Gabby Logan has revealed she suffered from a ‘controlled eating disorder’ while competing as a young gymnast.
The 47-year-old presenter said as a teenager she had ‘tough’ coaches who wanted her to ‘fit certain criteria’ and that female competitors were all ‘fighting puberty’.
Logan, who represented Wales at the 1990 Commonwealth Games in Auckland, said the sport had a ‘strange body expectation’.
Speaking on The Game Changers podcast, she said: “I had coaches who were tough and who wanted you to fit a certain criteria.
“Gymnastics is a sport that has a strange body expectation where you are almost fighting puberty all the time.
“You are fighting your body’s natural development and that was hard.”
Logan, who came 11th in rhythmic gymnastics at the Commonwealth games, had to retire shortly after when she was just 17 due to pain from sciatica.
In July of this year British Gymnastics announced an independent inquiry into ‘shocking and upsetting’ allegations of serious physical and emotional abuse made by multiple elite athletes.
Francesca Fox, who competed as a rhythmic gymnast at the London 2012 Games, said she had been constantly told she was ‘fat’ and ‘looked like a hippo’ and ended up weighing herself up to 10 times a day as a result.

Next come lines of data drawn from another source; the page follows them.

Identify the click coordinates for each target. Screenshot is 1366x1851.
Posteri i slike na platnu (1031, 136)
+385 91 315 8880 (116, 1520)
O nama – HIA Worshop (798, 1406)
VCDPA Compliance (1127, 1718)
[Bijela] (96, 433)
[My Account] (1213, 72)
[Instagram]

Logan acknowledged experiencing the same difficulties while competing and said she was always monitoring her food intake.
She said: “I think I had a controlled eating disorder.
“I never got ill because I didn’t want to be ill but I wanted to keep my body looking a certain way. I was really very controlled about what I ate and what I drank and how I lived my life.
“I didn’t like having no energy so I didn’t want to starve myself.
“I was very rational about it which sounds a bit perverse. That’s not a healthy way to be, obviously.
“If I had known about nutrition as much as I know now I think I would have been in a much better place. Then, the idea was you either ate or you didn’t eat, it wasn’t a case of eating the right things.
“That [issue] did prevail a lot throughout my peers.”
Logan, who has two children and is married to retired Scottish rugby union player Kenny Logan, said she was also told regularly that ‘she wasn’t good’.
She added: “The other part is being told you are not good at something and having to do that again and that is a hard thing to hear and you did hear that a lot.
“That probably made me quite resilient and gave me a certain amount of rigour.
“But you can coach in a way like that which is healthy and it doesn’t have to be abusive. Shouting at someone doesn’t always work.”